Three members of the group Friends of the Pool — Tom Johnson, Grace Horn and Harvey Prosser — began the recall effort last month against commissioners Brien Lillquist and Janet Sabalausky. Churchill dismissed all but one of the charges against the two commissioners. It relates to their vote to allocate $20,000 to the Boys and Girls Club for a summer youth program.

The petitioners argued that the commissioners attempted to illegally gift the funds to the non-profit agency.

Mark Theune, the attorney for the commissioners, argued that it was appropriate for the commissioners to allocate money to the club because it was “for a recognized government purpose.” Specifically, the purpose of the district is to provide leisure activity in the community. Also, he said the commissioners did not have “donative intent,” but expected something in return for the money — namely youth activities.

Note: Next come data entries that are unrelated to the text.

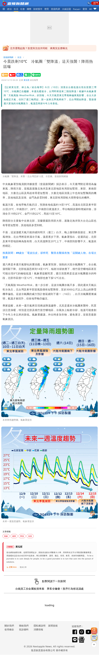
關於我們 (9, 625)
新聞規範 (53, 625)
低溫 (30, 536)
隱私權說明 (39, 625)
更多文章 (23, 567)
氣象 (6, 536)
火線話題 (66, 8)
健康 (14, 536)
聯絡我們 (24, 625)
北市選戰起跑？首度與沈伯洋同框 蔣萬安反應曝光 (39, 48)
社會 (22, 8)
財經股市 (37, 8)
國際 (29, 8)
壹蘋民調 (55, 8)
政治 (9, 8)
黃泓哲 (27, 80)
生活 (16, 8)
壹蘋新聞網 (8, 57)
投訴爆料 (24, 629)
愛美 (85, 8)
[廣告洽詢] (94, 637)
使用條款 (9, 629)
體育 (46, 8)
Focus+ (77, 9)
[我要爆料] (94, 631)
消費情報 (38, 629)
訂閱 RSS (11, 567)
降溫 (22, 536)
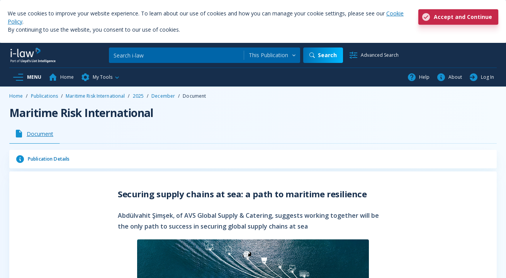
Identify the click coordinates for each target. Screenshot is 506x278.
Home (16, 96)
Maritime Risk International (95, 96)
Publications (44, 96)
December (163, 96)
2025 (138, 96)
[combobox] (272, 55)
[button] (100, 77)
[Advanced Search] (373, 55)
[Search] (176, 55)
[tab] (34, 134)
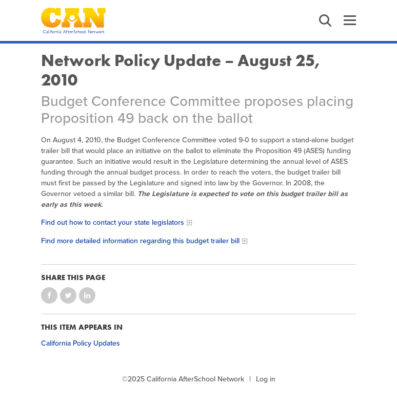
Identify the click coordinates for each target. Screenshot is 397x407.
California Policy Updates (80, 343)
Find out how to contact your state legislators (112, 222)
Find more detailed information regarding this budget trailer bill (140, 241)
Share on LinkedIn (87, 295)
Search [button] (325, 20)
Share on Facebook (49, 295)
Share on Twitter (68, 295)
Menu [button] (350, 20)
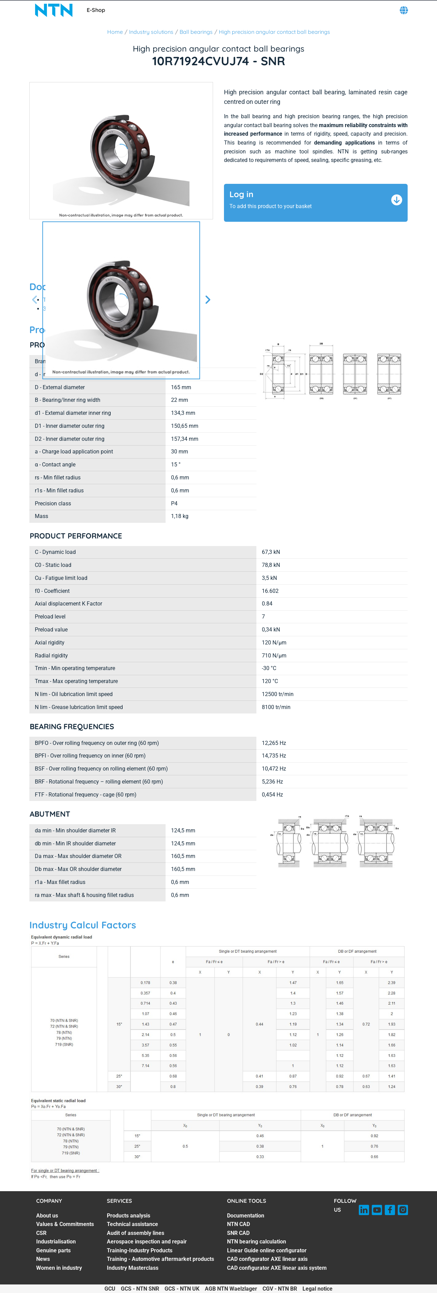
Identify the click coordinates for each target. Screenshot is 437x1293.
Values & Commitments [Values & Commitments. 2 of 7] (65, 1224)
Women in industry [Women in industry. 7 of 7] (59, 1268)
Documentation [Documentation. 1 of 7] (245, 1215)
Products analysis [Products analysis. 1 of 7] (128, 1215)
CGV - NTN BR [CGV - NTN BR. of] (280, 1288)
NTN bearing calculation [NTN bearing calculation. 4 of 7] (256, 1241)
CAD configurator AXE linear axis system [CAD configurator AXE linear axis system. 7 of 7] (277, 1268)
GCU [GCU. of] (109, 1288)
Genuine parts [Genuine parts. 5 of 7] (53, 1250)
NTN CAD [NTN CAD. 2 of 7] (238, 1224)
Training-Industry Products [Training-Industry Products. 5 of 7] (139, 1250)
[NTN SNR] (54, 10)
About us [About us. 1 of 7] (47, 1215)
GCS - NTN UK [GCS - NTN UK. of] (182, 1288)
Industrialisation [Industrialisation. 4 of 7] (56, 1241)
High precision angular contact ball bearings (274, 31)
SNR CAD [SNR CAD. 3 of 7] (238, 1233)
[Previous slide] (34, 300)
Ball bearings (196, 31)
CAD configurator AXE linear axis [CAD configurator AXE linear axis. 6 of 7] (267, 1259)
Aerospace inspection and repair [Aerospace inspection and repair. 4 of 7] (147, 1241)
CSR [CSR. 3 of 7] (41, 1233)
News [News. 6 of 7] (43, 1259)
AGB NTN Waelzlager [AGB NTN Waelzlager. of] (231, 1288)
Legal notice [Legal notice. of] (317, 1288)
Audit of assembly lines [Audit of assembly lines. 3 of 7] (135, 1233)
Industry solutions (151, 31)
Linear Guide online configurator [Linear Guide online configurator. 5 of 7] (267, 1250)
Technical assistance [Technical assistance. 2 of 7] (132, 1224)
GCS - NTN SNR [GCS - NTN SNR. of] (140, 1288)
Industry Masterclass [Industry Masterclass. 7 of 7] (132, 1268)
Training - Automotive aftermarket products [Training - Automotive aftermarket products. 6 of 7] (160, 1259)
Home (115, 31)
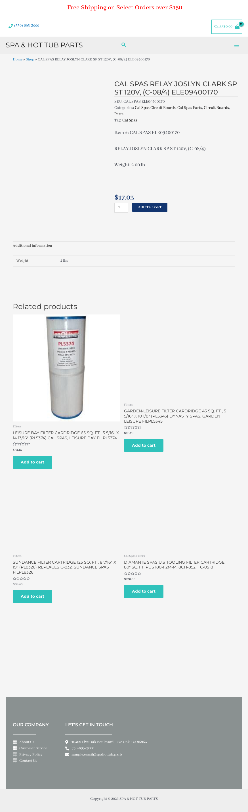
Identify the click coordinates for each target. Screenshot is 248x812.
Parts (118, 114)
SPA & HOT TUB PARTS (44, 45)
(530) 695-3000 (26, 26)
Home (17, 59)
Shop (30, 59)
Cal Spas (129, 120)
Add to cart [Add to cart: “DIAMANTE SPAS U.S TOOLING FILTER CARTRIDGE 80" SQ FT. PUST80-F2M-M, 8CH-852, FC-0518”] (143, 591)
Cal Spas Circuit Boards (155, 107)
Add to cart (150, 207)
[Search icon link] (124, 45)
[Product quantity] (121, 208)
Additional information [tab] (32, 246)
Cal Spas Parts (189, 107)
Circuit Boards (216, 107)
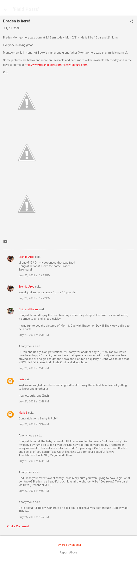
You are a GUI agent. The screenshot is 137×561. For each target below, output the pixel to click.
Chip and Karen (28, 309)
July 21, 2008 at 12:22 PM (34, 298)
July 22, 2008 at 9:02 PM (34, 491)
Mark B (23, 412)
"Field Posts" (26, 9)
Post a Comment (18, 526)
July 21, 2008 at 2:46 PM (34, 368)
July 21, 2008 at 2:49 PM (34, 401)
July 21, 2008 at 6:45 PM (34, 461)
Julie (21, 379)
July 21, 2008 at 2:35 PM (34, 335)
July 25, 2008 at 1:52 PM (34, 517)
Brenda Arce (26, 257)
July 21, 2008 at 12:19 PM (34, 275)
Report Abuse (68, 552)
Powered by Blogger (68, 544)
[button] (131, 22)
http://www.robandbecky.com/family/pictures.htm (56, 65)
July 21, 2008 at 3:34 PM (34, 424)
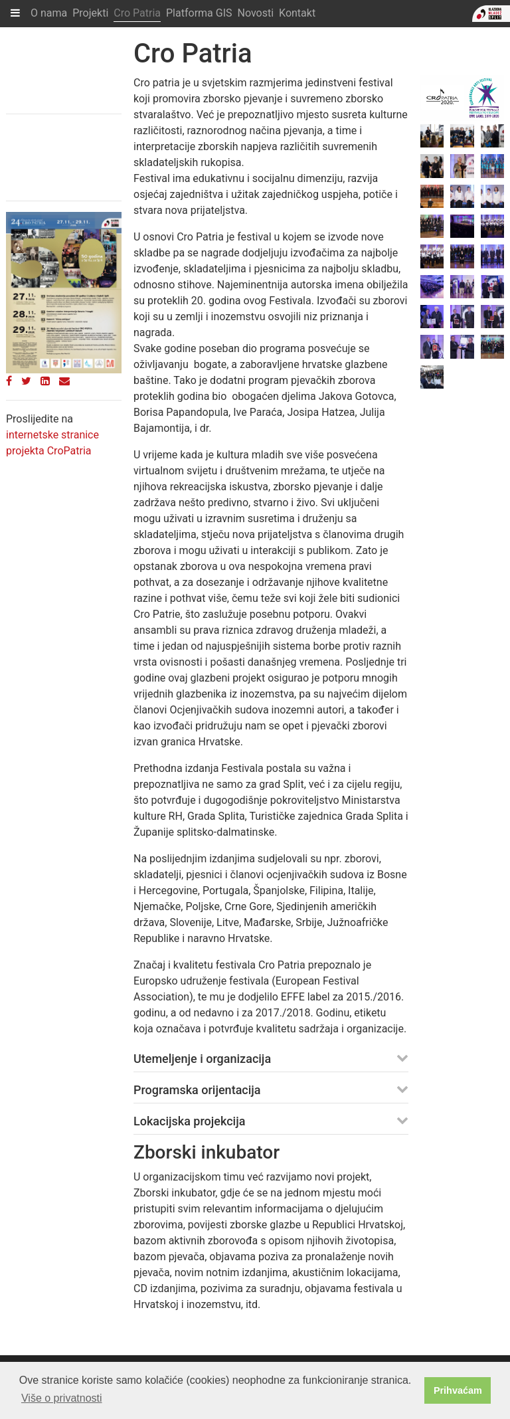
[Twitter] (26, 381)
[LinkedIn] (45, 381)
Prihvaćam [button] (458, 1390)
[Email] (64, 381)
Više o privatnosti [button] (61, 1398)
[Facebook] (9, 381)
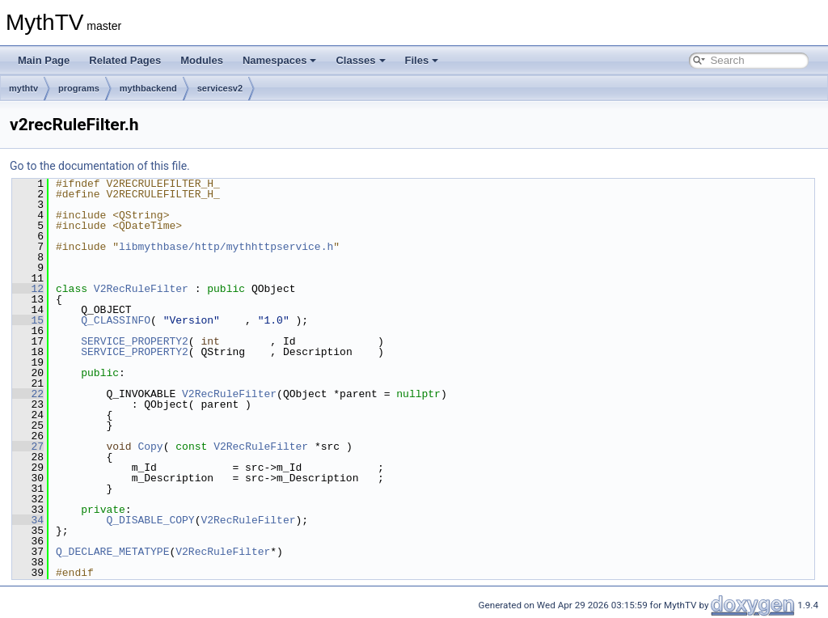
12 (28, 288)
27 (28, 446)
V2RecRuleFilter (141, 288)
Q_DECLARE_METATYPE (112, 551)
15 (28, 320)
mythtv (23, 88)
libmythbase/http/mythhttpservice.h (226, 246)
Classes (360, 60)
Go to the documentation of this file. (100, 165)
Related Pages (125, 60)
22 (28, 394)
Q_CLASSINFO (115, 320)
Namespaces (280, 60)
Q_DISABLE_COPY (150, 520)
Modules (201, 60)
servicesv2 (220, 88)
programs (78, 88)
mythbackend (148, 88)
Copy (150, 446)
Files (422, 60)
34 (28, 520)
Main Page (44, 60)
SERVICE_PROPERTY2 (134, 341)
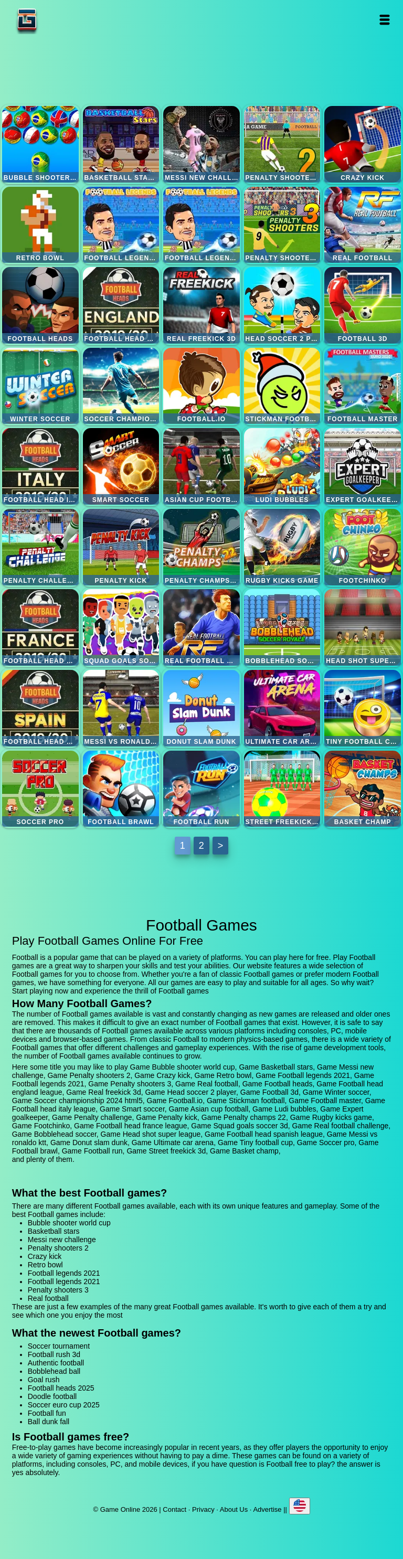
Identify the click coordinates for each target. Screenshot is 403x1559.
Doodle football (52, 1396)
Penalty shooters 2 (282, 144)
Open (385, 19)
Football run (201, 789)
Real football (362, 225)
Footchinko (362, 547)
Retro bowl (40, 225)
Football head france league (40, 627)
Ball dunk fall (48, 1421)
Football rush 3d (54, 1354)
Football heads (40, 305)
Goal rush (44, 1379)
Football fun (47, 1413)
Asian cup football (201, 466)
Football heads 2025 (61, 1388)
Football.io (201, 386)
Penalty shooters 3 (282, 225)
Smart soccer (121, 466)
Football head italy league (40, 466)
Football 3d (362, 305)
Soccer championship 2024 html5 (121, 386)
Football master (362, 386)
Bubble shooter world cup (40, 144)
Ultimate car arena (282, 708)
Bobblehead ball (54, 1371)
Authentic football (56, 1363)
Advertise (267, 1509)
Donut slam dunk (201, 708)
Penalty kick (121, 547)
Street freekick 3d (282, 789)
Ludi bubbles (282, 466)
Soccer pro (40, 789)
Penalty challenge (40, 547)
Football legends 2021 (121, 225)
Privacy (203, 1509)
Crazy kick (362, 144)
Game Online (60, 19)
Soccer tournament (59, 1346)
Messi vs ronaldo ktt (121, 708)
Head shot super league (362, 627)
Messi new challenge (201, 144)
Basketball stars (121, 144)
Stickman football (282, 386)
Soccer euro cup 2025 (64, 1405)
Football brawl (121, 789)
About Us (234, 1509)
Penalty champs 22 (201, 547)
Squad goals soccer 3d (121, 627)
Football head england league (121, 305)
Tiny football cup (362, 708)
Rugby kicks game (282, 547)
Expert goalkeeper (362, 466)
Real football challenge (201, 627)
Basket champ (362, 789)
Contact (174, 1509)
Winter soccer (40, 386)
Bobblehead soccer (282, 627)
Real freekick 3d (201, 305)
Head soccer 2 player (282, 305)
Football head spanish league (40, 708)
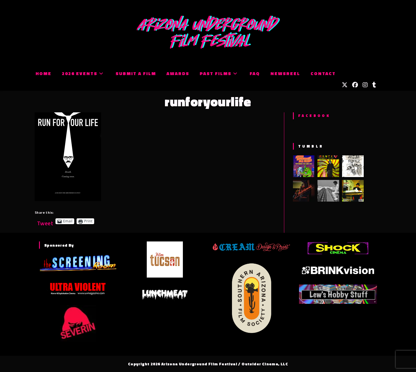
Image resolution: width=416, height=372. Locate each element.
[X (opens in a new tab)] (344, 85)
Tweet (45, 221)
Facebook (314, 115)
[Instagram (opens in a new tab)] (365, 85)
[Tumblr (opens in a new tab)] (374, 85)
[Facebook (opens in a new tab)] (355, 85)
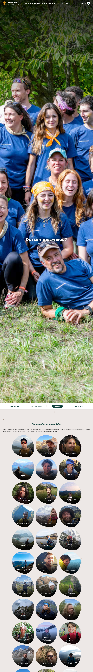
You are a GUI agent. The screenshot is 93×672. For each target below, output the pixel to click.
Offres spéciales (50, 3)
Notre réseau (79, 406)
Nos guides (60, 412)
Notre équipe (57, 406)
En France (32, 412)
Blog (66, 3)
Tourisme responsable (35, 406)
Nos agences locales (46, 412)
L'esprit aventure (14, 406)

Joseph Broadbent, attorney for Friends of the Pool, countered that the two commissioners never described that allocation of the funds as anything but a gift during the meetings.

In addition, he said “giving money is not a government purpose.”

Churchill agreed with Broadbent, saying that what the commissioners’ intent was is “a disputed issue.” In upholding the charge, she emphasized that she wasn’t ruling on the truth of the accusation, just that the charge met the standards of being legal and sufficient. She said it was up to the voters, if the recall gets on the ballot, to make the decision.

Churchill also certified the findings and conclusions in the case, as well as the official ballot synopsis, over the objection of Broadbent. He said there is “no point in entering findings and conclusions” and that it is inconsistent with the recall statutes.

This issue caused some confusion earlier. Churchill sent a letter to the two attorneys stating that she was waiting to get paperwork from Broadbent before officially certifying her decision regarding the recall. She said her decision wasn’t official until she certifies the paperwork.

The petitioners, however, thought that her oral decision was official, so Johnson and Grace started gathering signatures 16 days after the last hearing. They thought that the commissioners had missed the deadline to file an appeal with the Supreme Court.

Yet Theune pointed out that the decision hadn’t been officially finalized, so he couldn’t file an appeal yet. He filed a motion against the petitioner asking for a restraining order to stop them from gathering signatures or filing them with the auditor until it’s proper to gather signatures.

Churchill opted against a restraining order, but asked Johnson to state before the court that he destroyed the petitions and has stopped gathering signatures.

What this all means is that Johnson and his supporters can begin gathering signatures in 16 days, unless the commissioners appeal to the Supreme Court. Then the Supreme Court has 30 days to make a decision on the appeals.

The Friends of the Pool have to gather over 1,400 signatures for each candidate in 180 days in order to get their names on the ballot. With the time frame, it seems impossible that the recall will be placed on the November ballot.

Instead, there will probably have to be a special election that the Friends of the Pool has to pay for, according to Lillquist.